In general, if it makes sense to divide by an expression that may be equal to zero, you can go ahead and divide and note that later you have to go back and examine what happens when the expression does equal zero.

Also, am I missing something or there is a single value of $\lambda$ where the system has infinitely many solutions, while for all other values of $\lambda$ the system has a single zero solution?

#### Yankel

##### Active member
No, you are not missing anything, this is indeed the answer, and yes, I could have just sum them, a big Oops from my side !

But generally speaking, like you said, so it is legal to divide, as long as I go and check it later ? So in this example:

$\begin{pmatrix} 1 &k &1 &0 \\ 0 &1-k^{2} &0 &0 \\ 0 &-k^{2}-k-1 &-k &0 \end{pmatrix}$

I can divide the second row by 1-k^2, then do

$R_{3}x \mapsto R_{3}-(-k^{2}-k-1)R_{2}$

?

If to so, I need to check what happen if 1-k^2 is 0. In this case k=1,-1.

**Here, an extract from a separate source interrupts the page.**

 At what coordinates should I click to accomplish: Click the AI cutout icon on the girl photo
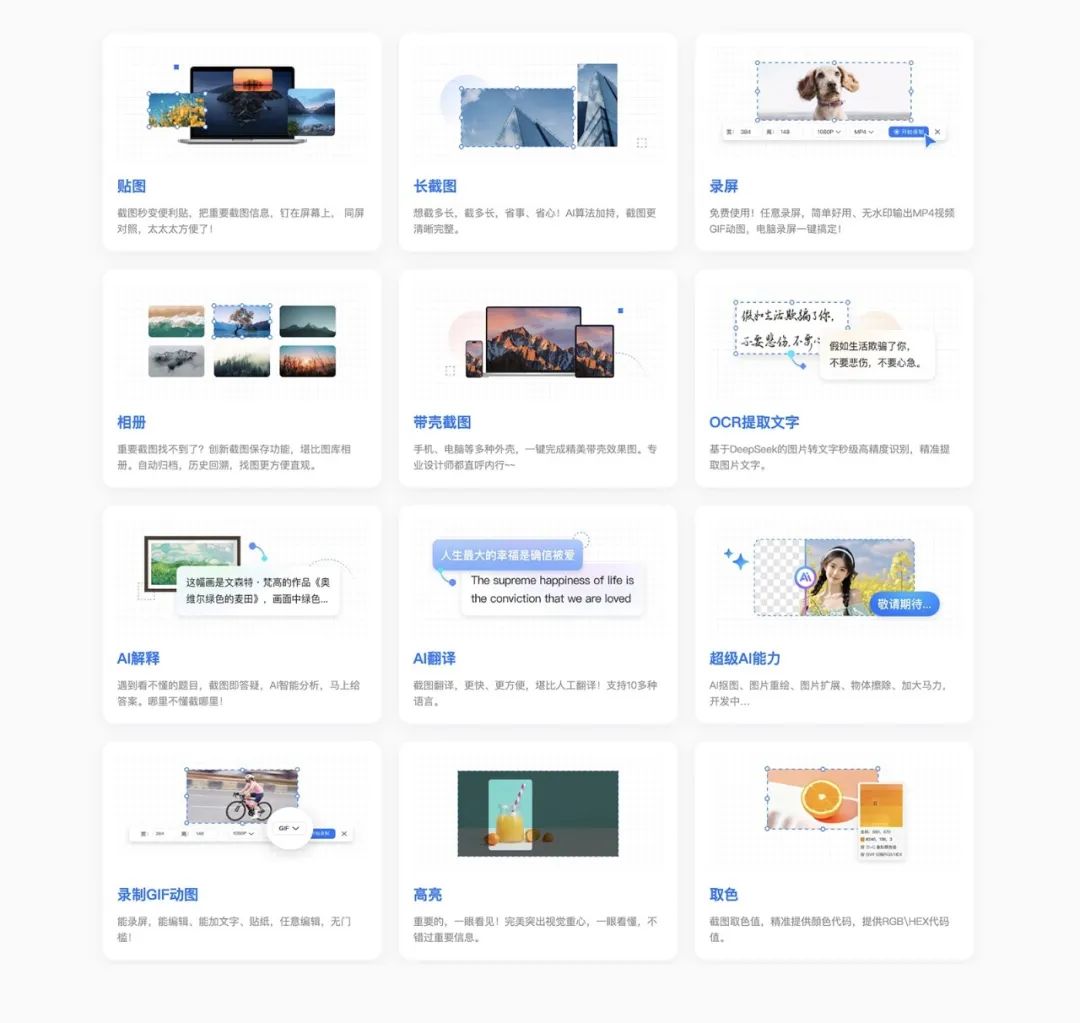(x=805, y=578)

The solutions in this case, are that for k=0,1,-1 there is an infinite number of solutions. Getting that directly, means that I have nothing left to check ? Am I correct with my solution ?

Thanks !

Edit:

Where should I check the values which comes from the division (that yield division by 0) ? In the original equations ?

#### Deveno

##### Well-known member
MHB Math Scholar
If you want to avoid the mental gymnastics that go along with dividing by quantities that contain a variable, I would merely bring the (3x3 portion of the) matrix to upper-triangular form and use "back-substitution". So starting with:

$\begin{bmatrix}1&1&1&0\\0&\lambda - 1&0&0\\0&1 - \lambda&1 - \lambda&0 \end{bmatrix}$

by adding row 2 to row 3 we get:

$\begin{bmatrix}1&1&1&0\\0&\lambda - 1&0&0\\0&0&1 - \lambda&0 \end{bmatrix}$

The last row tells us that:

$(1 - \lambda)z = 0$

If we want the ONLY possible solution to be $z = 0$, clearly we can take any $\lambda \neq 1$.

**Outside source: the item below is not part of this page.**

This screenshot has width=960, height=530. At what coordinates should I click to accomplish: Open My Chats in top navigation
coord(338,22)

Similarly, the second row tells us:

$(\lambda - 1)y = 0$

and here, again any $\lambda \neq 1$ forces $y= 0$.

Finally, the top row tells us:

$x + y + z = 0$.

If $\lambda \neq 1$, we have $y = z = 0$, which then forces $x = 0$.

Here is another approach:

The system will have a unique solution (the 0-vector, since it is a homogeneous system) iff the determinant of your original 3x3 matrix is non-zero. So let's take the determinant, and see what we discover:

$\begin{vmatrix}1&1&1\\1&\lambda&1\\ \lambda&1&1 \end{vmatrix} = \lambda + \lambda + 1 - \lambda^2 - 1 - 1 = -1 + 2\lambda - \lambda^2$

Thus this is non-zero when:

$\lambda^2 - 2\lambda + 1 \neq 0$

That is, when:

$(\lambda - 1)^2 \neq 0 \implies \lambda - 1 \neq 0 \implies \lambda \neq 1$